Excerpt:
Blackmagic Intensity Shuttle usb3.0 SD-mode only captures @59.97fps?

[clashradio]

For years I've captured vhs and laserdiscs using DV mode. I bought a Shuttle for the option of capturing either in HD, or SD lossless. But it looks like the only frame rate option for SD captures is 59.97fps.

Is this Fields or Frames per second?

Can't be 59.97 frames right? Original video source is only 29.97. I thought the goal was to take the telecined 29.97 and cram it back to the original 23.94 Frames Per Second via IVTC?

I checked Blackmagic's higher-end pci/e card Intensity Pro 4K and the SD mode on that is also 59.97fps.

Is there a reason for Double NTSC that I'm missing?

[JVRaines]

What application program is showing you that?

[jagabo]

Can't be 59.97 frames right?

It could be if it (smart) bobs on the fly.

[dellsam34]

It could mean 59.97 fields per second, Since each frame has two interlaced fields, divide that by 2 you get the frame rate.

[clashradio]

JVRaines: for capturing I use Blackmagic's own Media Express. I can't get Vegas work for capturing via the HDV mode (I never had a problem capturing in DV mode). Or at least I can't get Vegas to capture from the Shuttle, which would be via HDV, not DV.

Supplied information:
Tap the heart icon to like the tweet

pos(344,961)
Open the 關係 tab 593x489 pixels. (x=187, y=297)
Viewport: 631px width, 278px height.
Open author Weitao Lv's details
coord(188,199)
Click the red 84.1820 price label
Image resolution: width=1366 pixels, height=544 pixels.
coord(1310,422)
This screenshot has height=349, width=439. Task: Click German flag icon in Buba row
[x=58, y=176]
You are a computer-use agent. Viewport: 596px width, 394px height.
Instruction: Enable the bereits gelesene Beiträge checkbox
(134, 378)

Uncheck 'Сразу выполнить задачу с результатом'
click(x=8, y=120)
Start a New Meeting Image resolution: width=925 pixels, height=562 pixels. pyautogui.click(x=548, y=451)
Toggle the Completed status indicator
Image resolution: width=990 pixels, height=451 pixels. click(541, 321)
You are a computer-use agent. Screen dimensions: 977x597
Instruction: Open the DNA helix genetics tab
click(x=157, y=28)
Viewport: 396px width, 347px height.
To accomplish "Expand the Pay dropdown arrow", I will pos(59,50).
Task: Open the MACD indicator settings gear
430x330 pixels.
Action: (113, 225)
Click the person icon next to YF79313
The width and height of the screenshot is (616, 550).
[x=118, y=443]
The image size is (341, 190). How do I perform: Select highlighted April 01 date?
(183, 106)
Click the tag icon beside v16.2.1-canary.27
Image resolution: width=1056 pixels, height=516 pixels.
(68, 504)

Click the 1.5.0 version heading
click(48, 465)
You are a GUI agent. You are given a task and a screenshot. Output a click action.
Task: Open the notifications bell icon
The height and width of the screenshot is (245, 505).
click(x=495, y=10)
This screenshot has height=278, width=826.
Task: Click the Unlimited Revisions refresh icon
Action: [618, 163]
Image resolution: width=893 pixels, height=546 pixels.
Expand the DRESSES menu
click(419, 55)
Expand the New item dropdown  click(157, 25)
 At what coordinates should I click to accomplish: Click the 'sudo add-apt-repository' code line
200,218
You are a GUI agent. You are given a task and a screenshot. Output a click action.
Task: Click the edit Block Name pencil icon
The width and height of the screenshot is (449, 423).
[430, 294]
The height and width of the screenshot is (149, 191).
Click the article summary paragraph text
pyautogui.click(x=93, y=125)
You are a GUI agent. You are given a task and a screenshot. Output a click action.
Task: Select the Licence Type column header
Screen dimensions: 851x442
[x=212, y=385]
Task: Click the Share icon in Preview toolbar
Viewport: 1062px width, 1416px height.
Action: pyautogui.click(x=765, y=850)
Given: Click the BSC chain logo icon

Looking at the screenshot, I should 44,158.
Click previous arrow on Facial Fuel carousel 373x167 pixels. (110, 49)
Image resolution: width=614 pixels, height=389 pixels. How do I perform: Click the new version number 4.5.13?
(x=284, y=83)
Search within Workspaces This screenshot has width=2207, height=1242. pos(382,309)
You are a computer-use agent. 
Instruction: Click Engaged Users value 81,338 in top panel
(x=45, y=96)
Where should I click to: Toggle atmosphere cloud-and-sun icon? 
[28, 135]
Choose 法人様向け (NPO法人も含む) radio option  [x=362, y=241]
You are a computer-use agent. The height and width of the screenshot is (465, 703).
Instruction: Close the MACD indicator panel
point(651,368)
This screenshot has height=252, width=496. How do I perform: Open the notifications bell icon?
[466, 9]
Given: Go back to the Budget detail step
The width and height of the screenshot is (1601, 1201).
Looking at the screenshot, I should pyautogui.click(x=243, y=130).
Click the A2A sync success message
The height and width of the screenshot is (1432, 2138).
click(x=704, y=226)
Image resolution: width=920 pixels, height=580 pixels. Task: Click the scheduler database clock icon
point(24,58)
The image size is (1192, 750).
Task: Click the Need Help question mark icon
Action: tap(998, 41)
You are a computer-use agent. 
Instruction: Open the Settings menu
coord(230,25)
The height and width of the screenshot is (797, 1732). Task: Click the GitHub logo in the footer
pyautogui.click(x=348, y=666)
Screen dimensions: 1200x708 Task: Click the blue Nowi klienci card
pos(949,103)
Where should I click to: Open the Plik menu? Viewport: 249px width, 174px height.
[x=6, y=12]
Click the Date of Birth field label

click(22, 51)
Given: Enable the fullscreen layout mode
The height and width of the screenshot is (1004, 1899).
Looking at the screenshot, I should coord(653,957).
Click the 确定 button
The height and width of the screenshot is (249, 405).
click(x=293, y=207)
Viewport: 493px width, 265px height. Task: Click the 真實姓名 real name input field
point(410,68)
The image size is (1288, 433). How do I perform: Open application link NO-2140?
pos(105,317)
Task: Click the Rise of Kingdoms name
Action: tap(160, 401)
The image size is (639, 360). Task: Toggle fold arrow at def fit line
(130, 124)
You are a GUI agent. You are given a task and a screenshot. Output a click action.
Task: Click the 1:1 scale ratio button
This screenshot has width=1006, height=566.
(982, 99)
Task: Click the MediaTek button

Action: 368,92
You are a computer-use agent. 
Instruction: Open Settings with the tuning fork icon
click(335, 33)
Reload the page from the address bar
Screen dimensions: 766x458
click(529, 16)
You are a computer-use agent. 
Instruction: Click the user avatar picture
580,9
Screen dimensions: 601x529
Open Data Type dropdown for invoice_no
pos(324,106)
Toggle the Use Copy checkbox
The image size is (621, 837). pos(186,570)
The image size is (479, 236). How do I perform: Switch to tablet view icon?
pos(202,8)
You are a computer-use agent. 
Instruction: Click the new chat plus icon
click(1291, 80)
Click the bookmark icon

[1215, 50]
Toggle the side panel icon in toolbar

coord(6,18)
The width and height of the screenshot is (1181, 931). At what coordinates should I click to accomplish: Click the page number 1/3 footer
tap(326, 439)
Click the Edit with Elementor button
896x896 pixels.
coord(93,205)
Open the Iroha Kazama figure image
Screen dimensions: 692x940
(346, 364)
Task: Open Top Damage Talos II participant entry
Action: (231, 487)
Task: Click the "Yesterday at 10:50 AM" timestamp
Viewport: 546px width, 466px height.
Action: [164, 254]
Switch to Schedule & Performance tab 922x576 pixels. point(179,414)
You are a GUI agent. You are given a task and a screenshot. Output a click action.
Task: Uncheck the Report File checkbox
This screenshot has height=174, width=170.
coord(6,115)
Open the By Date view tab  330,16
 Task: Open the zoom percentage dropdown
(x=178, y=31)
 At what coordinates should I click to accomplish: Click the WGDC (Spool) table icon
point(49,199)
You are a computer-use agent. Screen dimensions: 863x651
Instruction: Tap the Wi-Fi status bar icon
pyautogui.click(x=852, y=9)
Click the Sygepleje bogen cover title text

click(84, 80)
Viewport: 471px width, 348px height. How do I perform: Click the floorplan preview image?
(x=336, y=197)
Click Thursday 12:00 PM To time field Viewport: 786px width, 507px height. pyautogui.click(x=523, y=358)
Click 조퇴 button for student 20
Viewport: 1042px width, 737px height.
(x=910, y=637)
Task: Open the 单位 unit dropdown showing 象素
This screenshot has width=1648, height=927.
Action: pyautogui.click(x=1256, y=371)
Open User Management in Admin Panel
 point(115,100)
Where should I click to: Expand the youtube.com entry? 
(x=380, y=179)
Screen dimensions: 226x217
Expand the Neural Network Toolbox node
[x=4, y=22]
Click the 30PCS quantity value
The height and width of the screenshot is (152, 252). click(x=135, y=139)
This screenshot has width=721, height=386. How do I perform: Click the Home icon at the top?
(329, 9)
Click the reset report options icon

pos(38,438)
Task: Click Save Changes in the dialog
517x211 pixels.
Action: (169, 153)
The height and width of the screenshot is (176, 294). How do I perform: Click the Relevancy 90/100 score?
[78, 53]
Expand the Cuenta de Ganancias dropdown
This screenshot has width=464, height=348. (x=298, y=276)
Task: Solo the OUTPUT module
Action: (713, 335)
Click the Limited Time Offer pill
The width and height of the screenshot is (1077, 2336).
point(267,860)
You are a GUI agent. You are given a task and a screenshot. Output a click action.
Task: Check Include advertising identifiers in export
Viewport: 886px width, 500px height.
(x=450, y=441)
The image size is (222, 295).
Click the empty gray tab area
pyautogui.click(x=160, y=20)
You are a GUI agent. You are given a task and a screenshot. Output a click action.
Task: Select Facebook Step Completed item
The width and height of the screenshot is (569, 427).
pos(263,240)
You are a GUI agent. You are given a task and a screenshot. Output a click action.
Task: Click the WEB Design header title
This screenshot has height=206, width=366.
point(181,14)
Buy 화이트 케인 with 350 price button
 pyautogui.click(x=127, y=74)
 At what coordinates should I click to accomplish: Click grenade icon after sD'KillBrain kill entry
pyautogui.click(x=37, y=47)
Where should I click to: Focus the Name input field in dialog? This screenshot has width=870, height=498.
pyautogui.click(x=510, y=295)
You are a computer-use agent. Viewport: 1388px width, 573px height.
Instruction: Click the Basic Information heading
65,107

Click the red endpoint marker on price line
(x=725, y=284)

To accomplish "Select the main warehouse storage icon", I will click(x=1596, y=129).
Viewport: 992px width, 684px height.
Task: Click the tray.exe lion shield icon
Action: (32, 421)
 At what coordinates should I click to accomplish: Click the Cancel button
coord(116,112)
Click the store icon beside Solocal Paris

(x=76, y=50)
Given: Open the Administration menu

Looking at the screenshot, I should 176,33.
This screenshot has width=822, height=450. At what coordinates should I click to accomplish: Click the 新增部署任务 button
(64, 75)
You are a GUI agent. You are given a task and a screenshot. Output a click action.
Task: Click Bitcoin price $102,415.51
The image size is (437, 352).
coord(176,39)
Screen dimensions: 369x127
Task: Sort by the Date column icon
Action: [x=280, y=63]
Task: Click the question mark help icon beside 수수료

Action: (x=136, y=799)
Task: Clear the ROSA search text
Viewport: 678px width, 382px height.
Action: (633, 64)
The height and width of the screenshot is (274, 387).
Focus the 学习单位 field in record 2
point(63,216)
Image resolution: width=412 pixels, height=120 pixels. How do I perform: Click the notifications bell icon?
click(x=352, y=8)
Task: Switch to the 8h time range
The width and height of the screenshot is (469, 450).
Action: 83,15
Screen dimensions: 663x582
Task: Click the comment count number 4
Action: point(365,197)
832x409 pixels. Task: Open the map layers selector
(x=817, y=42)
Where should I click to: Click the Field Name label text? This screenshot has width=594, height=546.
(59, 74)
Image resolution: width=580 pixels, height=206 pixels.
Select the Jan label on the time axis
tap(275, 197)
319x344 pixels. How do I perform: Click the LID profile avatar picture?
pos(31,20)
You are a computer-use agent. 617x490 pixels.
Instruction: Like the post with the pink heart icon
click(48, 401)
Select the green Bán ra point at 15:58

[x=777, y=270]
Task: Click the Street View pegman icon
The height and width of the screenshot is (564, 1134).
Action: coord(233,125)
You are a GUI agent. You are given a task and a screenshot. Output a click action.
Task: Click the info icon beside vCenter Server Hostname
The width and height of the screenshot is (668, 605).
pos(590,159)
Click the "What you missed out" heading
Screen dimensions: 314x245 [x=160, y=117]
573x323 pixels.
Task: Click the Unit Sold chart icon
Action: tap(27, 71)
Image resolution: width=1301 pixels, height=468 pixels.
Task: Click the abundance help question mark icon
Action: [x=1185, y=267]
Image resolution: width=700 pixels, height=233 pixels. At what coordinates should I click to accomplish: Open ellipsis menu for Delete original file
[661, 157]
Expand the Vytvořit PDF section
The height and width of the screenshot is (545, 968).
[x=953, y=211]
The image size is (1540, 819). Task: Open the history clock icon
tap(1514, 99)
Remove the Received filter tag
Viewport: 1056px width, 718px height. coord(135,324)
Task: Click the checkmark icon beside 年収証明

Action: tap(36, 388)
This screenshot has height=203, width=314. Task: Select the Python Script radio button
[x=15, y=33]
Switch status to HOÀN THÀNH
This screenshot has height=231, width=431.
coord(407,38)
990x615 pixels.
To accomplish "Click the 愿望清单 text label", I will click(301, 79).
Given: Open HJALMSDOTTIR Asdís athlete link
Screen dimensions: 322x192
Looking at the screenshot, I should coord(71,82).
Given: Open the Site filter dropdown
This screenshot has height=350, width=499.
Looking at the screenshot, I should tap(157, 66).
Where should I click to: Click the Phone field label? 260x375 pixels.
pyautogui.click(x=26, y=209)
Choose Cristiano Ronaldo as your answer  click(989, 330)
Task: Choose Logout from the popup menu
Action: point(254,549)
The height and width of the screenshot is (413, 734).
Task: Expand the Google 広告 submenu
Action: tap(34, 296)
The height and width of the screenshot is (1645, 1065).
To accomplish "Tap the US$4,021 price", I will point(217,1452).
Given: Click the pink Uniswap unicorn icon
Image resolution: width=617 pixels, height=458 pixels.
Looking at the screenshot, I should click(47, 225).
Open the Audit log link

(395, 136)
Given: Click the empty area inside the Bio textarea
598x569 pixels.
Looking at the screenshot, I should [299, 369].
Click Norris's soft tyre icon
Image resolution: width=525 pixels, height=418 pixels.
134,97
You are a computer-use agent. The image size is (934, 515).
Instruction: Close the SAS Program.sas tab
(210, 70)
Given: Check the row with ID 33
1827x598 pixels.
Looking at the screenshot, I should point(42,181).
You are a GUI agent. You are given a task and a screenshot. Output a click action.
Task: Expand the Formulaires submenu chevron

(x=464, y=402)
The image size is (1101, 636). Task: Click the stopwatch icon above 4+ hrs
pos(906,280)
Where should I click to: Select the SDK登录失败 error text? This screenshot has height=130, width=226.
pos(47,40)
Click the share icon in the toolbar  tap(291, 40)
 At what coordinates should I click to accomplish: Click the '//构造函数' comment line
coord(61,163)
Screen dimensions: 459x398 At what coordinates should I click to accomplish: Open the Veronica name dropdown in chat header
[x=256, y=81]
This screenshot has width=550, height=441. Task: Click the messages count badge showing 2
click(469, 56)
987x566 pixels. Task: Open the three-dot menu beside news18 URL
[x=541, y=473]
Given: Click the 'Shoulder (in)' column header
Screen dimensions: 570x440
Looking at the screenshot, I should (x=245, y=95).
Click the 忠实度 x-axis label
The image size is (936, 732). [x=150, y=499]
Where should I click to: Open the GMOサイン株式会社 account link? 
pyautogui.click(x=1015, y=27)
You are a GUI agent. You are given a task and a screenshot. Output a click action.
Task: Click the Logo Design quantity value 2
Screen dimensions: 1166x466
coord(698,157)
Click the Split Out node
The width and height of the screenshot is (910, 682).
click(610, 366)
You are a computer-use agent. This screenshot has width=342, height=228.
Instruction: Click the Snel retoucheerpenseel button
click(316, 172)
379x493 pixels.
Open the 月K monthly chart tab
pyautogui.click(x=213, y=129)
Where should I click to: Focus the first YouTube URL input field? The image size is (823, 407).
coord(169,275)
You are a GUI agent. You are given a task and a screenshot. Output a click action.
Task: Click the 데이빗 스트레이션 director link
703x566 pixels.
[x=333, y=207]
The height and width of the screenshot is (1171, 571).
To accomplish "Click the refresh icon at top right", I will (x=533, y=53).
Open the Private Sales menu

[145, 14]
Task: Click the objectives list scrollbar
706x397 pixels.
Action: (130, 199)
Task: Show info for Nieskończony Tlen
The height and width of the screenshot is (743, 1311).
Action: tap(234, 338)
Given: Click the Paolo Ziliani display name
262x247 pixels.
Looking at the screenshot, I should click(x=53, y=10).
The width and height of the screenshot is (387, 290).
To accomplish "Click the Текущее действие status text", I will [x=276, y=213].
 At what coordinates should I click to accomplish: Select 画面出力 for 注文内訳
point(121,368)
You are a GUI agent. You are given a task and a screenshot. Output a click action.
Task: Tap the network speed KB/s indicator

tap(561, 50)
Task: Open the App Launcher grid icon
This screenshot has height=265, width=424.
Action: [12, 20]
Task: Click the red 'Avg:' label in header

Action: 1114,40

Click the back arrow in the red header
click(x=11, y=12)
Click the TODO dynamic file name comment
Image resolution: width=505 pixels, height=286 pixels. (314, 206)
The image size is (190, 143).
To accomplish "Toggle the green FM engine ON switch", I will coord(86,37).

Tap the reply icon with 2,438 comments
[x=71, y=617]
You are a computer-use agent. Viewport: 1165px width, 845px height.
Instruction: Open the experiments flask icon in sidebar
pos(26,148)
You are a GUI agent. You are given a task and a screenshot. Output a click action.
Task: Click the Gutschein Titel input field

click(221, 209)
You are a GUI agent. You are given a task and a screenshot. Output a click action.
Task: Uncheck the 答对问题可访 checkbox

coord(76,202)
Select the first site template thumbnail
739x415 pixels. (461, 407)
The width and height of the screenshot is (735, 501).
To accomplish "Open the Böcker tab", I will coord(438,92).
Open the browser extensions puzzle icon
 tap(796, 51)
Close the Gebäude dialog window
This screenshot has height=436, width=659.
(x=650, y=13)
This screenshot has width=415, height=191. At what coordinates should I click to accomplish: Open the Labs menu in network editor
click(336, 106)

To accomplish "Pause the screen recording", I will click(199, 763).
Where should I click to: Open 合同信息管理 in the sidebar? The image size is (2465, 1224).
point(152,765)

The exercise: In the forum thread about the Intensity Shuttle, why does dellsam34 say the 59.97 setting need not mean 59.97 frames? Answer in one to three sentences.

Correct answer: The 59.97 could be fields per second rather than frames. Each frame has two interlaced fields, so dividing the figure by 2 gives the frame rate.